Use prefixing options to disambiguate between otherwise identical non-join field names:

GENMD-RUN-COMMAND
mlr --csvlite --opprint cat data/self-join.csv data/self-join.csv
GENMD-EOF

GENMD-RUN-COMMAND
mlr --csvlite --opprint join -j a --lp left_ --rp right_ -f data/self-join.csv data/self-join.csv
GENMD-EOF

Use zero join columns:

GENMD-RUN-COMMAND
mlr --csvlite --opprint join -j "" --lp left_ --rp right_ -f data/self-join.csv data/self-join.csv
GENMD-EOF

## json-parse

GENMD-RUN-COMMAND
mlr json-parse --help
GENMD-EOF

## json-stringify

GENMD-RUN-COMMAND
mlr json-stringify --help
GENMD-EOF

## label

GENMD-RUN-COMMAND
mlr label --help
GENMD-EOF

See also [rename](reference-verbs.md#rename).

Example: Files such as `/etc/passwd`, `/etc/group`, and so on have implicit field names which are found in section-5 manpages. These field names may be made explicit as follows:

GENMD-INCLUDE-ESCAPED(data/label-example.txt)

Likewise, if you have CSV/CSV-lite input data which has somehow been bereft of its header line, you can re-add a header line using `--implicit-csv-header` and `label`:

GENMD-RUN-COMMAND
cat data/headerless.csv
GENMD-EOF

GENMD-RUN-COMMAND
mlr  --csv --implicit-csv-header cat data/headerless.csv
GENMD-EOF

GENMD-RUN-COMMAND
mlr  --csv --implicit-csv-header label name,age,status data/headerless.csv
GENMD-EOF

GENMD-RUN-COMMAND
mlr --icsv --implicit-csv-header --opprint label name,age,status data/headerless.csv
GENMD-EOF

## latin1-to-utf8

GENMD-RUN-COMMAND
mlr latin1-to-utf8 -h
GENMD-EOF

![pix/latin1-to-utf8.png](pix/latin1-to-utf8.png)

Extracted information >>
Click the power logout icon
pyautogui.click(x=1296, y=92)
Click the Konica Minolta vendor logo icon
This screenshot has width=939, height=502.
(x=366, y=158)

Tasks and exercises >>
1. Give every section heading that begins with "##" in the command-line reference excerpt.
2. Extend the command-line reference excerpt past its final line, using the same layout for the next section.
The items are separate material and have no connection to the command-line reference excerpt.

Answers for this exercise >>
1. json-parse, json-stringify, label, latin1-to-utf8

2.
## utf8-to-latin1

GENMD-RUN-COMMAND
mlr utf8-to-latin1 -h
GENMD-EOF

In this example, the English and German pangrams are convertible from UTF-8 to Latin-1, but the
Russian one is not:

![pix/utf8-to-latin1.png](pix/utf8-to-latin1.png)

## least-frequent

GENMD-RUN-COMMAND
mlr least-frequent -h
GENMD-EOF

GENMD-RUN-COMMAND
mlr --c2p --from data/colored-shapes.csv least-frequent -f shape -n 5
GENMD-EOF

GENMD-RUN-COMMAND
mlr --c2p --from data/colored-shapes.csv least-frequent -f shape,color -n 5
GENMD-EOF

GENMD-RUN-COMMAND
mlr --c2p --from data/colored-shapes.csv least-frequent -f shape,color -n 5 -o someothername
GENMD-EOF

GENMD-RUN-COMMAND
mlr --c2p --from data/colored-shapes.csv least-frequent -f shape,color -n 5 -b
GENMD-EOF

See also [most-frequent](reference-verbs.md#most-frequent).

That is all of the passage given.